Es necesario que, como sociedad civil, como defensores de nuestra libertad y dignidad humanas, por Norberto y miles de jóvenes y niños más, participemos de manera activa, eficaz y reflexiva en la búsqueda de soluciones pacíficas. Que dejemos de lado las noticias y los titulares que sólo se comparten para sembrar el miedo, para viralizar nuestra perturbación y fractura social. Que exijamos una interrupción de la violencia no sólo con cárceles y condenas, sino propiciando la igualdad de oportunidades en la educación, economía y formación cultural de todos los mexicanos.

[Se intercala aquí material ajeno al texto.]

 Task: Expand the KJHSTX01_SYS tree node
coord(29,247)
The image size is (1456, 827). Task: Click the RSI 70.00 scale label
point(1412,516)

Es decir, que reclamemos la presencia de un Estado efectivo así en las áreas de salud, escuela y trabajo, como en la de seguridad. Que como ciudadanos, nos esforcemos por desdibujar las diferencias y apropiemos en nuestro habitus los valores que eliminen toda descomposición organizativa.

Que al configurarnos como una sociedad más justa, el conflicto no parta del hábito por ver a un estudiante como figura envidiable y ajena, o de la delincuencia como fuente de ingresos estable, sino de la anomalía que esto debería ser. El Estado ha sido y será culpable no en exclusiva de un precario sistema de seguridad, no nada más del asesinato de Norberto, lo es de todo un país que puso las condiciones para que no existieran muchas más alternativas que el crimen. El delito es reprobable por donde se le vea, pero ¿qué vamos a hacer con las condiciones del delinquir? Un secuestrador no nace, México lo hace.